WHAT IS REQUIRED → The expected output is each line below containing "computer", copied in full.

Start of DATA SUPPLIED

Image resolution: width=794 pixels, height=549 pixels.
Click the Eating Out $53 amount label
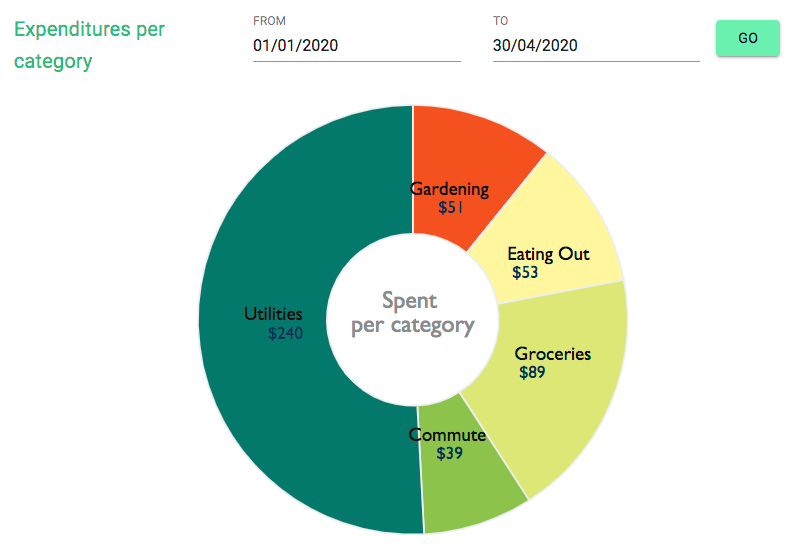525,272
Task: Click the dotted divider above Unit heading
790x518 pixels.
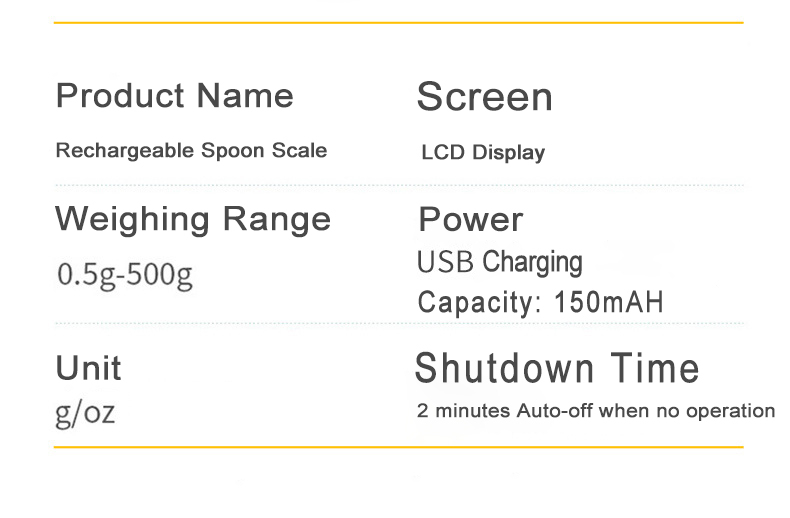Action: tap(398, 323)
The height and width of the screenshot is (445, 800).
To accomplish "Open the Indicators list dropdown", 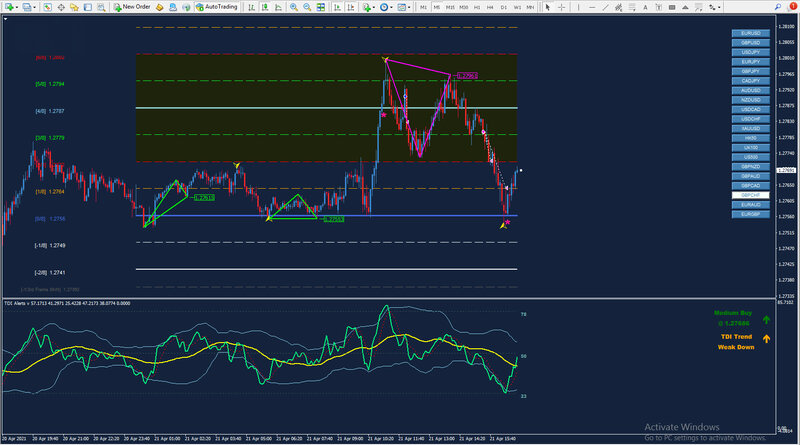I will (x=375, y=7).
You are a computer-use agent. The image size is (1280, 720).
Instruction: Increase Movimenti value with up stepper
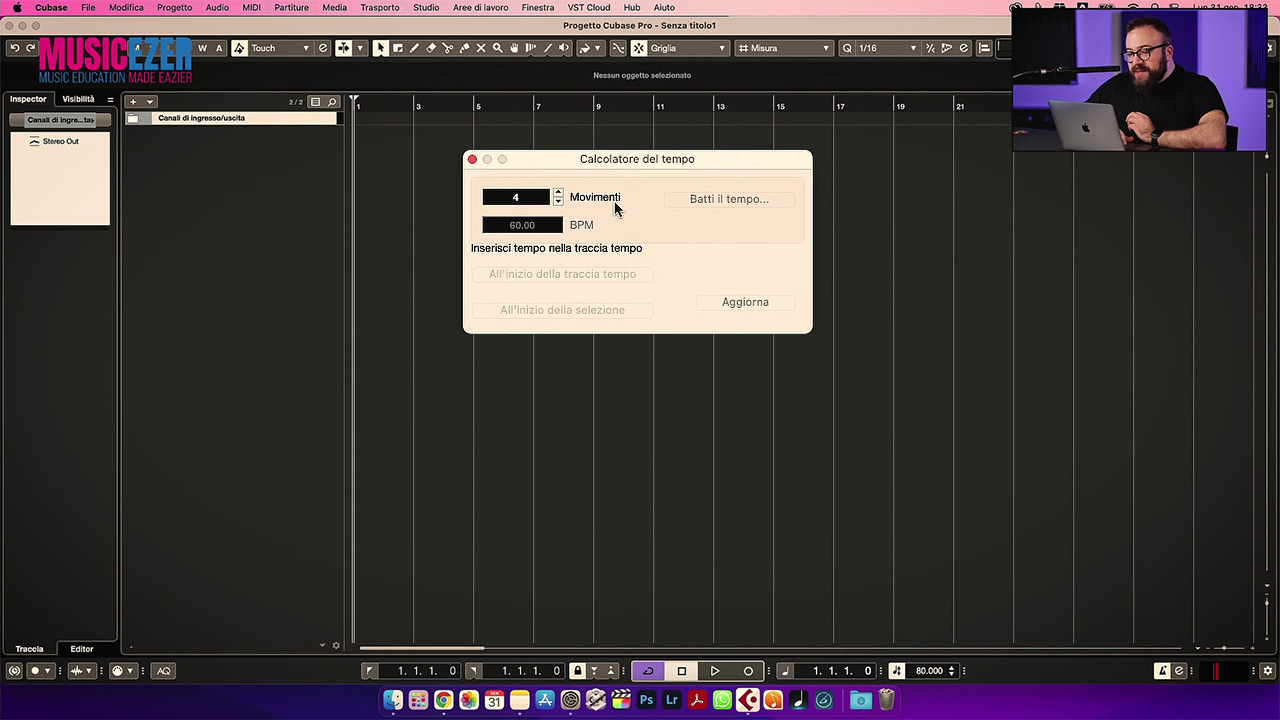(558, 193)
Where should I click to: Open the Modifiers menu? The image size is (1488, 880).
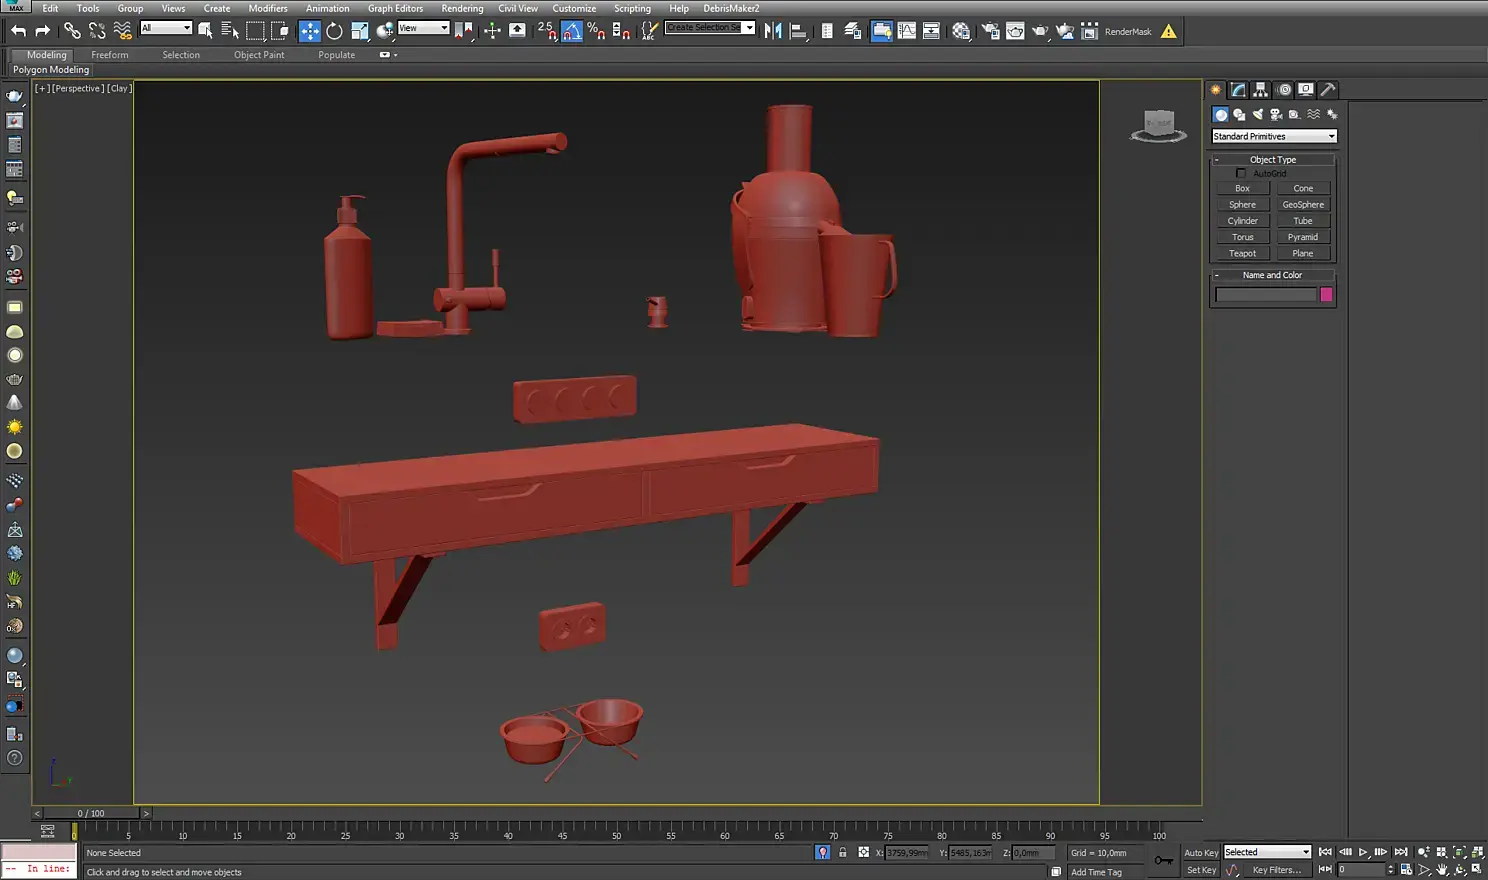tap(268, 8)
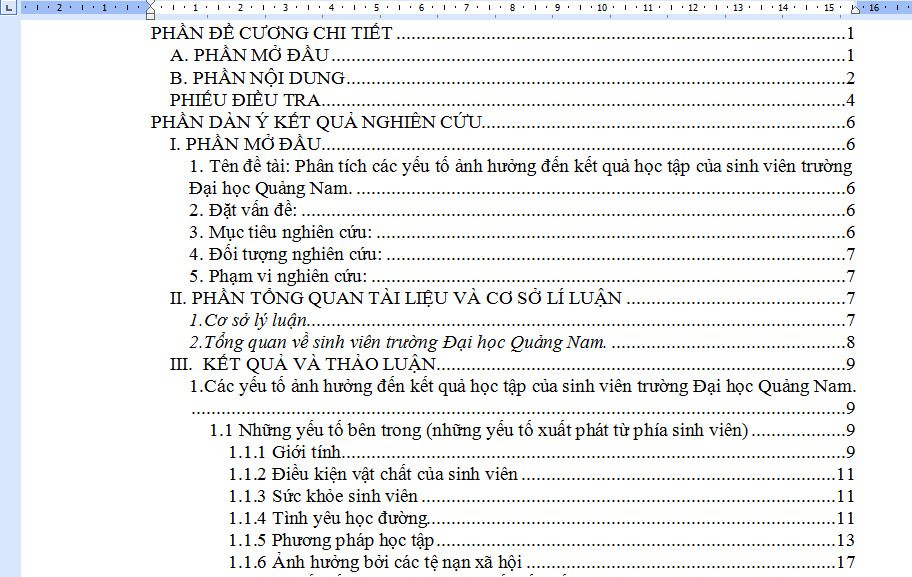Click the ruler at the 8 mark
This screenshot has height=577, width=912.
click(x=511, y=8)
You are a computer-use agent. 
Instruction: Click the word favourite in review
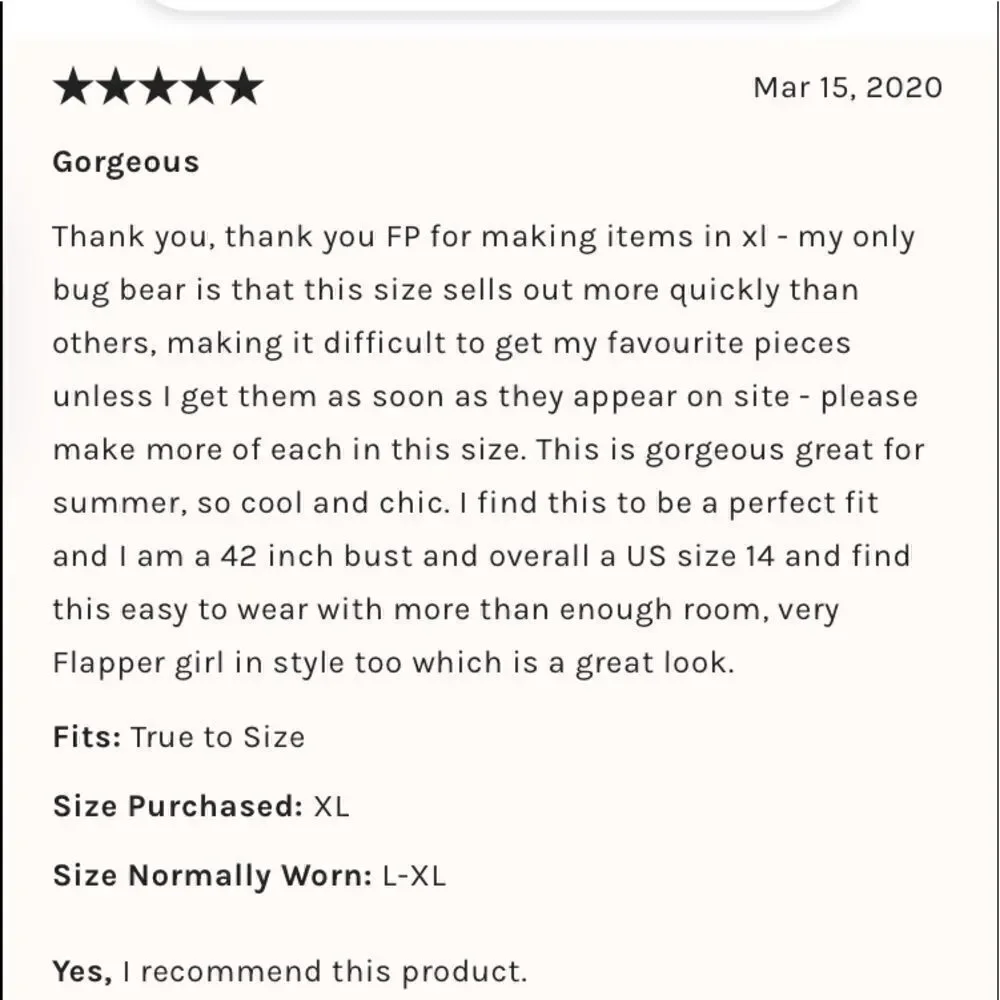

End of DATA SUPPLIED

ANSWER SPACE →
You are a computer-use agent. The image size is (1280, 720).
You are a computer-use agent. 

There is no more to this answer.